In fact, many people don't even adjust their portfolios on an annual basis, says Victor Ricciardi, a professor of finance at Goucher College in Baltimore, Md., despite the fact that an increasing number of companies allow investors to automatically set up an annual rebalancing online.

Ricciardi—who has done extensive research in the fields of behavioral finance and the psychology of risk—attributes this lack of proactive investment behavior to what he calls "the anchoring effect." The anchoring effect causes individuals to cling to a belief that may or may not be true, and to base their decisions for the future on that belief. The inertia and inattention that this leads to can have detrimental effects on their retirement accounts.

"In the late 1990s, for example, the stock market was going up and people simply followed suit and kept buying more and more shares," Ricciardi says. "Even though that resulted in a bubble situation, investors' general tendency was to just let things be without bothering to take any timely decisions with respect to asset allocation and risk—decisions that could have helped them fare better in the future, when the markets turned."

If people anchor themselves to the idea that the stock market will keep going up, they not only will suffer from inertia, but will inevitably find themselves in a risk category that isn't the right fit for them, and they'll be putting themselves at a far greater risk when that market turns, Ricciardi says. Conversely, in a period of protracted market downturn, people tend to anchor themselves to the idea that stock prices are just going to keep going down. This then leads to a complete disregard for investing in the equity market (in fact, people start to shun stocks, Ricciardi says), and results in a situation where individuals end up in a risk category that's well below what would benefit them in the future.

"What we're seeing now is negative anchoring, a period in time where people are framing their investments in the context of the most recent financial crisis and all the negative news that they're constantly getting about the economy, unemployment and so on," Ricciardi says.

Human nature is such that people just don't like to change, and that's even more the case when it comes to money and investing, which are governed by a deep-set fear of loss.

"The idea of just letting things be, of not making timely decisions are common to most people in both positive and negative markets," he says.

But the only way to counter the very common "status quo bias" that this results in, Ricciardi says, is to make sure that people are rebalancing their retirement portfolios on a regular basis, or at the very least once a year.

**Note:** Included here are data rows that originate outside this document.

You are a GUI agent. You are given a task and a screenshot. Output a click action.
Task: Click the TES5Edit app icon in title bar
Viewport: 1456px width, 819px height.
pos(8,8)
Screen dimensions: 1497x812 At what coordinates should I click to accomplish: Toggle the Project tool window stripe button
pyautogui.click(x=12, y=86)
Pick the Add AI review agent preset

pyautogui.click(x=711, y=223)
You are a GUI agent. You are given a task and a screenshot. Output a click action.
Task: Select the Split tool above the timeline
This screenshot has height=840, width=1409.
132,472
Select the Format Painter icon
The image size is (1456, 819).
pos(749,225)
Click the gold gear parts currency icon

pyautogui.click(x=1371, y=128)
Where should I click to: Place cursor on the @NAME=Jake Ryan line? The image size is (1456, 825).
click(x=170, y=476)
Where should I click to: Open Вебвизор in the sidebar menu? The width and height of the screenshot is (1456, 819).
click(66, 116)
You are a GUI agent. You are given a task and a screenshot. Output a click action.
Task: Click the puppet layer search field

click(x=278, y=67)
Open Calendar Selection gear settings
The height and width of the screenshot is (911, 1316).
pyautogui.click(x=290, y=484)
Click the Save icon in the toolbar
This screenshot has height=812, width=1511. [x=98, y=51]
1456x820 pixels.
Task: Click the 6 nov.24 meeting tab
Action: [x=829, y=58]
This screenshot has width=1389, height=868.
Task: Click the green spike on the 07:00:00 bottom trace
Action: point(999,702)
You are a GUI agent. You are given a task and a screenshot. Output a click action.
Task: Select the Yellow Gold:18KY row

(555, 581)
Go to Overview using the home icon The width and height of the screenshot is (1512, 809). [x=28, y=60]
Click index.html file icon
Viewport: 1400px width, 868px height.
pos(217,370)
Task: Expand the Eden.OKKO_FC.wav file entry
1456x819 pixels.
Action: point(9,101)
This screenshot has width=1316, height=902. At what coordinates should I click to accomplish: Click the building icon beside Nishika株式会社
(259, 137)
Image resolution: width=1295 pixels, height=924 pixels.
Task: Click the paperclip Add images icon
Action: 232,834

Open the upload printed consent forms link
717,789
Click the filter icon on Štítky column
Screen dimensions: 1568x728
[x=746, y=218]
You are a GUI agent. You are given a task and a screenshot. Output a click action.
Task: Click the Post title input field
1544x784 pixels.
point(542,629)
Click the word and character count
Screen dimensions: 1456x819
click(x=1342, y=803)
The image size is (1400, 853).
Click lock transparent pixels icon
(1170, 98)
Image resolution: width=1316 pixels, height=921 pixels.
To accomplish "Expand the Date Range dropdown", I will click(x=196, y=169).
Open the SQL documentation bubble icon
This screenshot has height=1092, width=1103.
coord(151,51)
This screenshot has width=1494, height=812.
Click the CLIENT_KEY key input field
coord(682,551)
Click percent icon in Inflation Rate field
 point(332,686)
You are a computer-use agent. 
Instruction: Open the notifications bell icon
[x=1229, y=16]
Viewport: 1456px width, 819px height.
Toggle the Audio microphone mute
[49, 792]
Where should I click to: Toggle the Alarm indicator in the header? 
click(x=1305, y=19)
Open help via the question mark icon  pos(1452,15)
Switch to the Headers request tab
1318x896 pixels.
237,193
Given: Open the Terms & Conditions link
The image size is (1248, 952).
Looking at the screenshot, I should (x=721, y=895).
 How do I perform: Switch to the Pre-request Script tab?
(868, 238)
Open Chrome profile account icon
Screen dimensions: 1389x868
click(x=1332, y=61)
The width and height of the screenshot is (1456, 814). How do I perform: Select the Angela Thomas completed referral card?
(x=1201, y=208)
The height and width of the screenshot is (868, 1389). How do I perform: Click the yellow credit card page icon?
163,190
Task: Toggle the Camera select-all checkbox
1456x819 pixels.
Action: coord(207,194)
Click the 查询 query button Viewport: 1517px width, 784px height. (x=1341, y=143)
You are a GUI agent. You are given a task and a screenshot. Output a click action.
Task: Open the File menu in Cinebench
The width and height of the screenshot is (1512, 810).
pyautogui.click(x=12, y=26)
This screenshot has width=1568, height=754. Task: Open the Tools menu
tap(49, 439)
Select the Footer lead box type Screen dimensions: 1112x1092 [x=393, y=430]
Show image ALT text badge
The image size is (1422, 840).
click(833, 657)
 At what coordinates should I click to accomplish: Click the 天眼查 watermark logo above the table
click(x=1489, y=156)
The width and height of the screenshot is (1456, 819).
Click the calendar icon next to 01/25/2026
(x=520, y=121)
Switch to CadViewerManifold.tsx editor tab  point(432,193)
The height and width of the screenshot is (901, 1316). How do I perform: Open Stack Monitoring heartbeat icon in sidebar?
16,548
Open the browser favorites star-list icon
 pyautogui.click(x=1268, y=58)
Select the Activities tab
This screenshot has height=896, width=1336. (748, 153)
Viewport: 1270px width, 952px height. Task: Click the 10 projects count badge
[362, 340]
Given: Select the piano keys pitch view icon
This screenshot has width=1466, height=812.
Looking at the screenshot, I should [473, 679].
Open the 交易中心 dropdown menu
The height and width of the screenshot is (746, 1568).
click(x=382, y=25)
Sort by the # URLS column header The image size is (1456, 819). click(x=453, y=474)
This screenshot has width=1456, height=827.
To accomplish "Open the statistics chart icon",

"This is the only way to counter the status quo bias and investor inertia, and to make sure that people are not in a risk category that doesn't fit them or invested in something that doesn't benefit them," he says.

And the only way that people are going to actually rebalance annually is by working with a financial advisor, whose job it is to make them rebalance and to take both the subjective and objective sides of saving and investing into account and help their clients become better financial decision makers, Ricciardi says.

"Financial advisors have to monitor their clients and make sure they rebalance on an annual basis," he says. "People go to a doctor every year, they do their taxes every year. They should also be looking at their retirement portfolios every year and it's their advisor who has to get them to do this."

An advisor also needs to determine what kinds of mental biases are affecting their clients' investing behavior and understand how to counter these, if necessary, for more efficient financial planning, Ricciardi says. And then, advisors need to figure out what are the best products suited to their clients' risk profile and ensure they're properly diversified between asset classes and not staying away from any particular product.

"The whole idea is that people should not have an emotional attachment to their investments," Ricciardi says. "Advisors need to help their clients with their mental biases and then try and implement a non-emotional investment strategy."